Print the passage of the integration thread below between "I need some" and "the standard way.", inclusive, without any changes.

▶ Provided text:
%%

I need some help with integrating {1 dx / (x^2+3)^(3/2) }. I got
(1/3)[ln {(x^2+3)^(1/2) +x} - ln {(3)^(1/2)}] + C. I tried to differentiate this but could not get it back to original form.
$\displaystyle \int \frac{1}{(x^2+3)^{3/2}} \ dx$
I am going to do this in a strange way:
Instead find,
$\displaystyle \int \frac{1}{(x^2+1)^{3/2}} dx = \int \frac{1}{\sqrt{x^2+1}}\cdot \frac{1}{x^2+1} \ dx$
Use substitution, $\displaystyle t = \tan^{-1} x \Rightarrow t' = \frac{1}{x^2+1}$
With $\displaystyle \sec t = \frac{1}{\sqrt{x^2+1}}$
Thus,
$\displaystyle \int \sec t dt = \ln |\sec t + \tan t| + C$
Thus,
$\displaystyle \ln | \sec (\tan^{-1} x) + \tan (\tan^{-1} x) | + C = \ln | \sqrt{x^2+1} + x | + C$
Apparently this can also be done with inverse hyperbolic functions, but I think it is a waste to memorize them. So I did it the standard way.
Now given,
$\displaystyle \int \frac{1}{(x^2+3)^{3/2}} dx = \frac{1}{3^{3/2}} \cdot \int \frac{1}{\left( \frac{x^2}{3} + 1 \right)^{3/2}} \ dx = \frac{1}{3^{3/2}} \cdot \int \frac{1}{\left[ \left( \frac{x}{\sqrt{3}}\right)^2 + 1 \right]^{3/2}} \ dx$
Use the substitution $\displaystyle u= \frac{x}{\sqrt{3}}$ and above work to get:
$\displaystyle \frac{1}{3^{3/2}} \cdot \frac{\sqrt{3}}{1} \cdot \ln \left| \sqrt{ \frac{x^2}{3} + 1} + \frac{x}{\sqrt{3}} \right| + C = \frac{1}{3} \cdot \ln \left| \frac{\sqrt{x^2+3}}{\sqrt{3}} + \frac{x}{\sqrt{3}} \right|+C$
Use the properties of the natural logarithm,
$\displaystyle \frac{1}{3} \cdot \left( \ln | \sqrt{x^2+3} + x | - \ln \frac{1}{\sqrt{3}} \right)+C$
Combine constants,
$\displaystyle \frac{1}{3}\cdot \ln |\sqrt{x^2+3} + x | + C$

%%

▶ Listed records:
%%

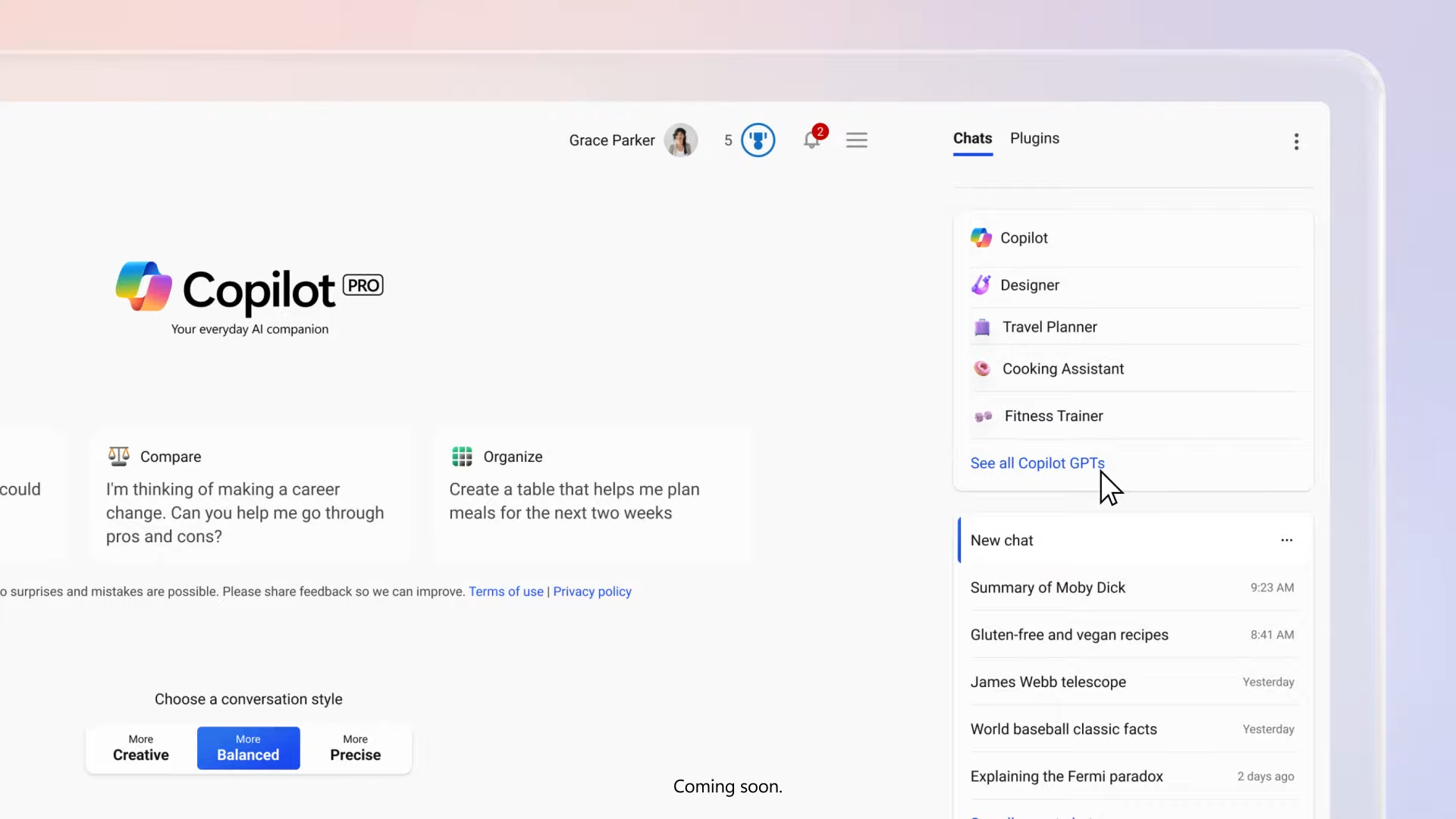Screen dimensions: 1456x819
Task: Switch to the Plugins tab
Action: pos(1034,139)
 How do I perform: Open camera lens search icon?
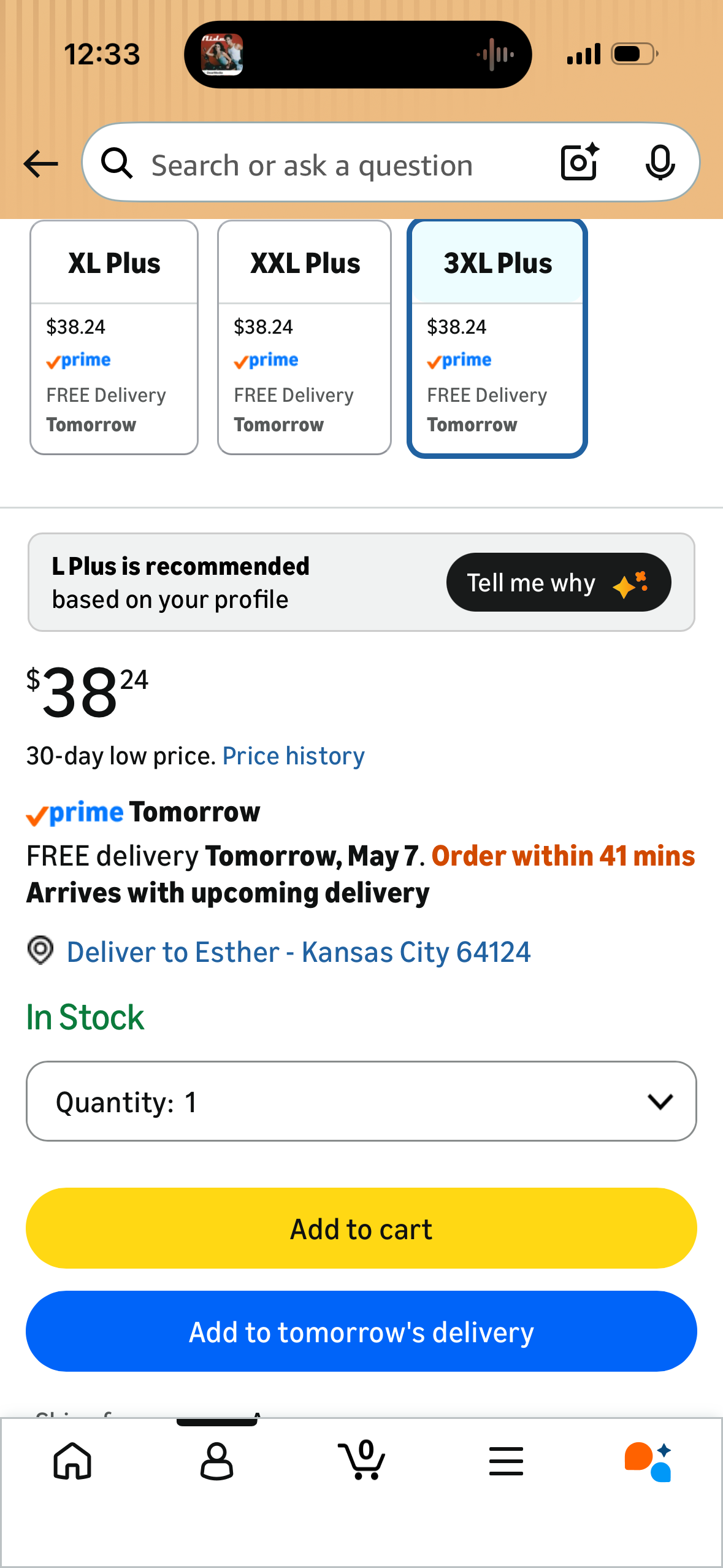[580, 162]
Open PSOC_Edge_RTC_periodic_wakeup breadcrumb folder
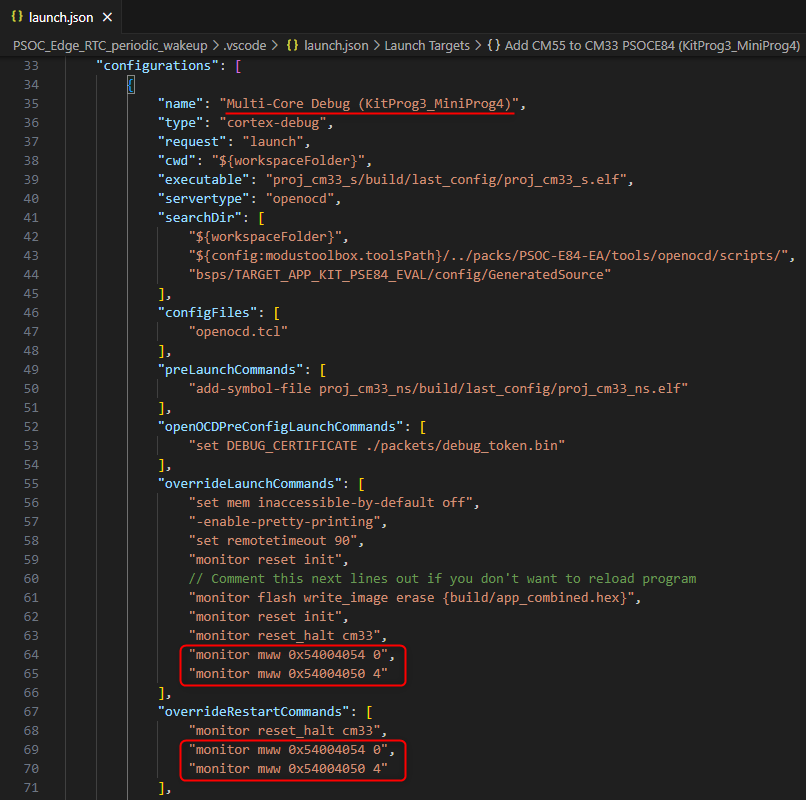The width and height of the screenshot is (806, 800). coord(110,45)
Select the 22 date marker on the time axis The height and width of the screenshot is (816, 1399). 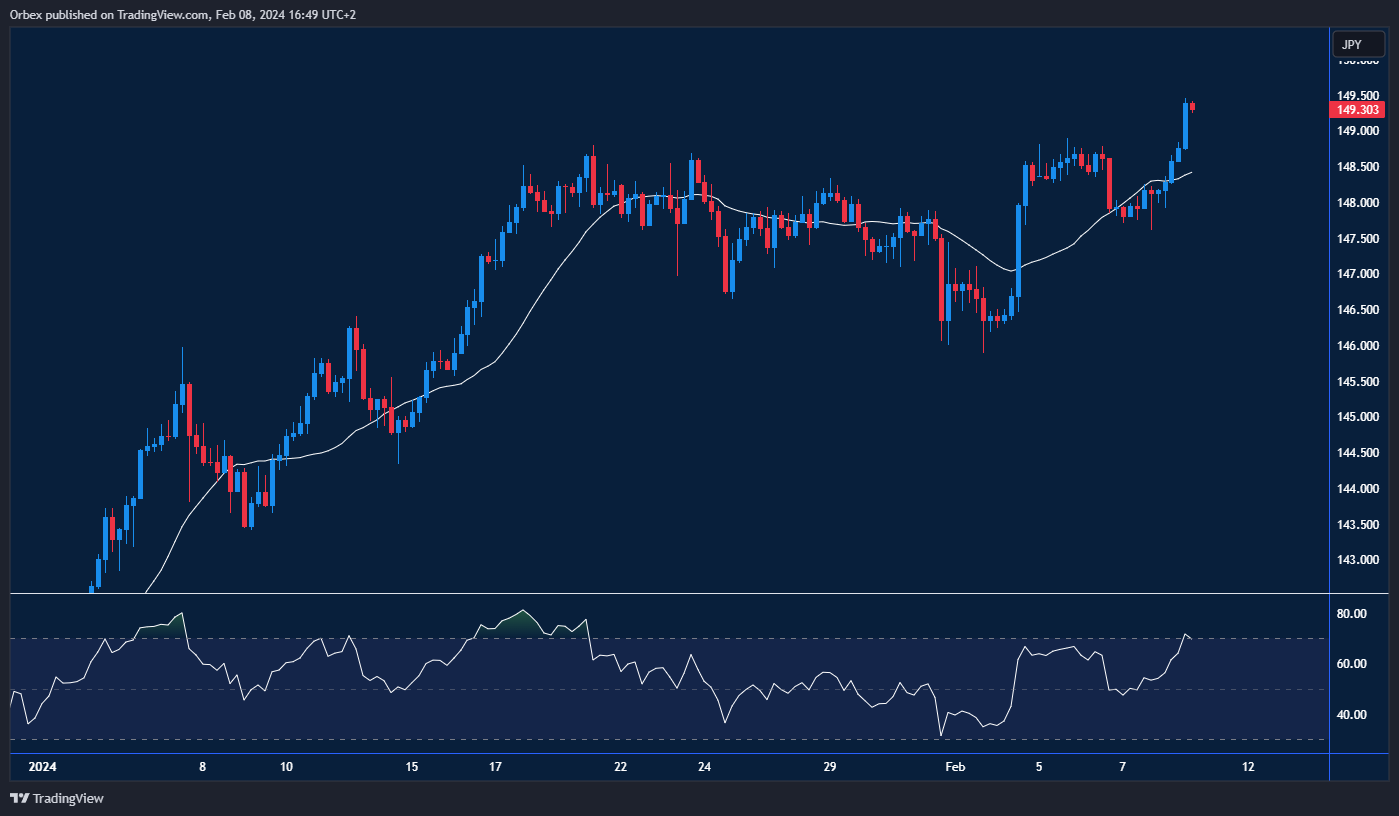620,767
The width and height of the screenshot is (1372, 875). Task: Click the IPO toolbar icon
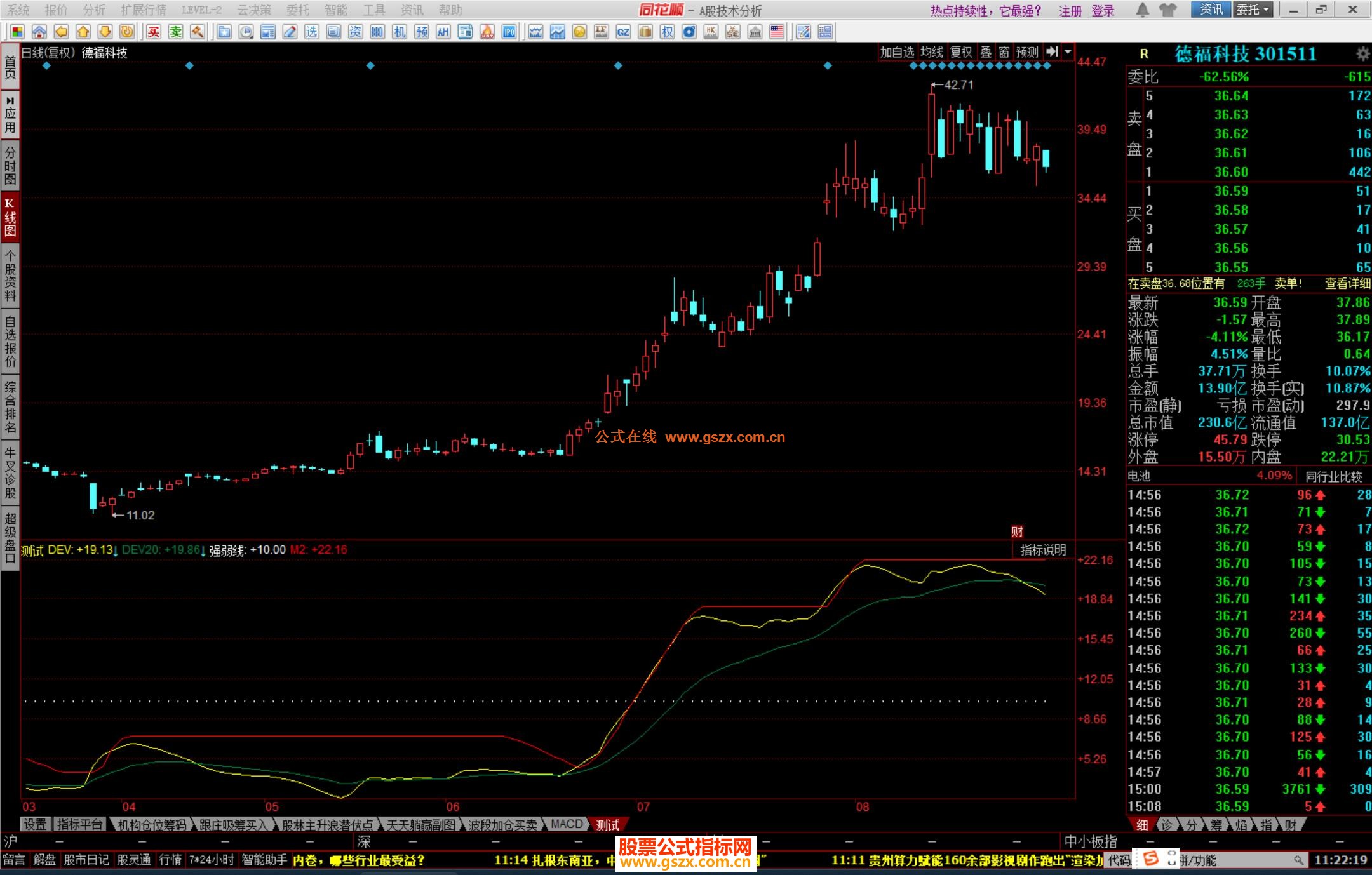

%%

▶ Answer:
I need some help with integrating {1 dx / (x^2+3)^(3/2) }. I got
(1/3)[ln {(x^2+3)^(1/2) +x} - ln {(3)^(1/2)}] + C. I tried to differentiate this but could not get it back to original form.
$\displaystyle \int \frac{1}{(x^2+3)^{3/2}} \ dx$
I am going to do this in a strange way:
Instead find,
$\displaystyle \int \frac{1}{(x^2+1)^{3/2}} dx = \int \frac{1}{\sqrt{x^2+1}}\cdot \frac{1}{x^2+1} \ dx$
Use substitution, $\displaystyle t = \tan^{-1} x \Rightarrow t' = \frac{1}{x^2+1}$
With $\displaystyle \sec t = \frac{1}{\sqrt{x^2+1}}$
Thus,
$\displaystyle \int \sec t dt = \ln |\sec t + \tan t| + C$
Thus,
$\displaystyle \ln | \sec (\tan^{-1} x) + \tan (\tan^{-1} x) | + C = \ln | \sqrt{x^2+1} + x | + C$
Apparently this can also be done with inverse hyperbolic functions, but I think it is a waste to memorize them. So I did it the standard way.